Henrique Mélega – TCBC


HENRIQUE MÉLEGA, renomado cirurgião paulista, nasceu a 5 de junho de 1915 em Sares de Oliveira (Estado de São Paulo).

Diplomou-se em 1940 pela Faculdade de Medicina da Universidade de São Paulo, tendo realizado em 1950 e 1959 viagens de estudo a Portugal,França e Estados Unidos, freqüentando serviços de Cancerologia e de Cirurgia. Médico na verdadeira acepção da palavra, serviu a seus doentes com desvelo sem par. Cirurgião dos mais competentes, foi chefe do Serviço de Cirurgia do Instituto Central – Hospital Antônio Candido de Camargo e chefe do Laboratório de Cirurgia Experimental da Escola Paulista de Medicina.

Auxiliou a fundar a Faculdade de Medicina de Taubaté, tendo sido duas vezes presidente da “Associação Paulista de Medicina”. Pioneiro dos estudos de Cancerologia em nosso meio, foi autor de numerosos trabalhos nesta disciplina, destacando-se o livro publicado em Paris, pela Companhia Masson, em colaboração com o Prof.

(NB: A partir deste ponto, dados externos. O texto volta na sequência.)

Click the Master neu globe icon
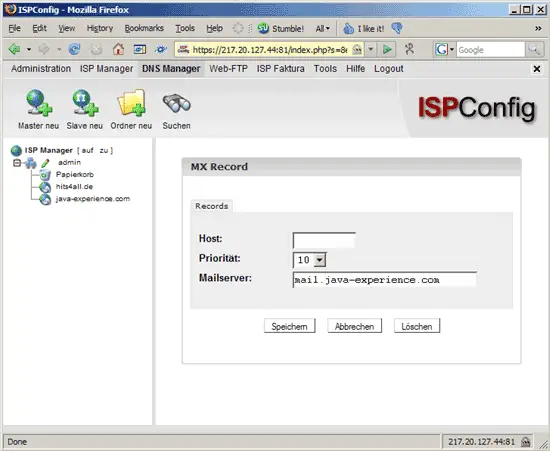 pos(39,102)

Antônio Prudente. Homem simples, de sorriso fácil, magnânimo, solidário por natureza e convicção, Mélega permaneceu entre nós. No auge de sua brilhante carreira, nunca procurou atitudes que o afastassem ou distinguissem das criaturas comuns que povoam as ruas.

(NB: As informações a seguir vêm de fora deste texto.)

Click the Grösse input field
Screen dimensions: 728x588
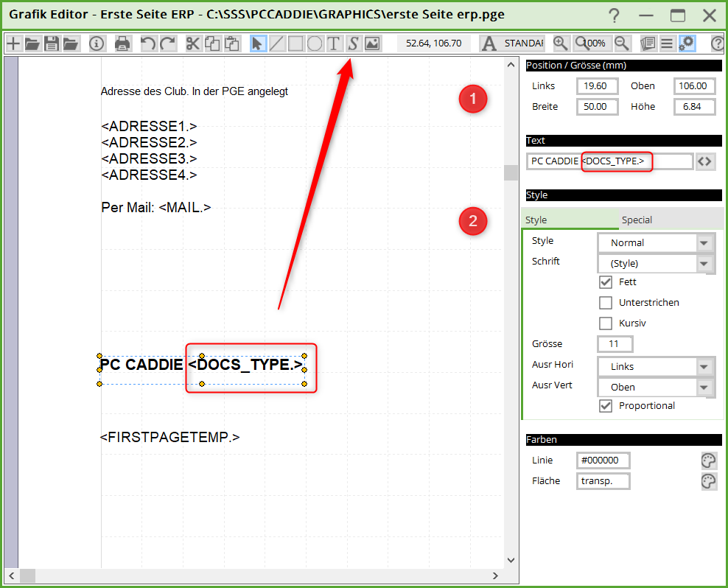pyautogui.click(x=615, y=344)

O modelo de profissional tornou-se um modelo de humildade. Faleceu o ilustre colega a 7 de janeiro de 1971. Ao lado de sua atuação como docente e profissional, Henríque Mélega deixou vasta contribuição científica nos campos da Cirurgia e da Cancerologia, através de diversos trabalhos e conferências. Por meios próprios, valendo-se apenas da colaboração de amigos, construiu o Laboratório de Cirurgia Experimental da referida cadeira.

Em 1947 fundou o Centro de Estudos da cadeira de Técnica Operatória em Cirurgia Experimental da Escola Paulista de Medicina, promovendo dezenas de reuniões científicas, com a participação de professores e alunos. Sua tese de docência versou sobre “Amputação inter-ileo-abdominal”, tendo sido publicada pela revista “Lyon Chirurgicale”, em 1955. Membro honorário de várias entidades médicas, enalteceu a sua classe, servindo-a de todos os modos.
Morto em pleno fastígio, não conheceu a velhice e muito menos a decadência. Desapareceu como um relâmpago que iluminasse inopinadamente um círculo de trevas. A sua vida foi um deslumbramento e a sua memória haverá de permanecer na história da medicina brasileira.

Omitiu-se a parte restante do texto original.